Tuesday, November 20, 2012

Big games and little ones

Last night I took a trip to Snakes and Lattes for their game designers night to get some testing done on my newest Dot iteration.  I added in three and four player rules to the existing two player game and it did really well in the test.  The higher player versions played in the same timeframe but had very different feels which was pretty much exactly what I wanted.  The thing I noticed was that the people bringing games to the event seemed to have an awful lot of big, complex games.  The prime example was a game called Camelot which had a playing board that combined about five regular chessboards with four towers about 20cm high, four complete sets of chess pieces, two stacks of cards, and a ton of special extra pieces.  I played the game for most of an hour and there was still no winner; in fact the game creator admitted that you could easily play for dozens of hours without victory.
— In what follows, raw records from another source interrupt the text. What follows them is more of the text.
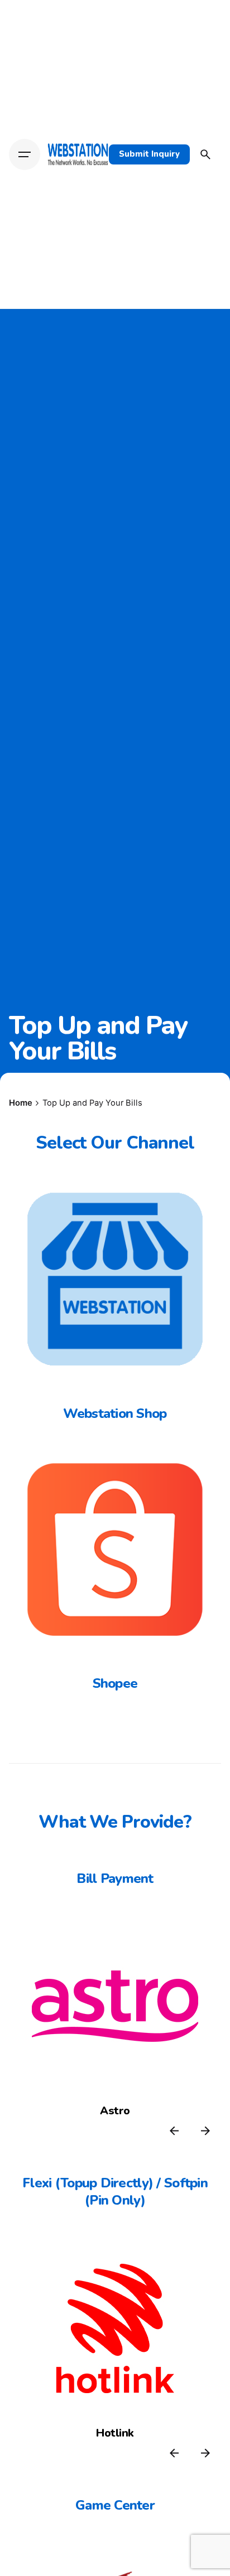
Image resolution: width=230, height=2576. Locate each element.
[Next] (205, 2131)
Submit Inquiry (149, 153)
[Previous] (174, 2131)
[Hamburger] (24, 154)
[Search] (205, 154)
I wonder about making really complex, huge games.  In my life there are lots of complex, great games out there but I have absolutely no ability to play them.  Le Havre is great, Agricola is great, Diplomacy is great, the list goes on.  Hand me a huge block of time and a bunch of gamers and I have an enormous list of games I want to attack.  However, in real life I never actually get to play those games because they require huge amounts of space and time.  The games I actually get to play are ones that are small, quick to learn, and fast to play.

It seems to me that if you are making an enormous, long game you are pretty much giving up on the mass market and are aiming for the student crowd.  I certainly recall in university playing Barbu for three hours and then playing it twice more.  Good luck with that now!  I have to get up and get Elli to school these days so just getting in one game of Barbu is rough.  The way I see it if you really want to make a game a success it needs to be fast and simple with as much emergent complexity and potential depth as possible.  Gigantic boxes filled with pieces and dense rulebooks strike me as a good way to never play the game in question.

Of course there are other advantages to fast games.  If a player gets stuck in an unwinnable position or is knocked out of the game they don't feel like their entire evening is shot.  Also you can have a bunch of different people win a game in a given night and that generally leaves people feeling much better about things.  Perhaps we shouldn't put so much weight on winning, but most of us do.  All of this is why I am focusing so much on Dot and less on FMB.  FMB is my baby but it is a hard sell to anyone but a serious gamer.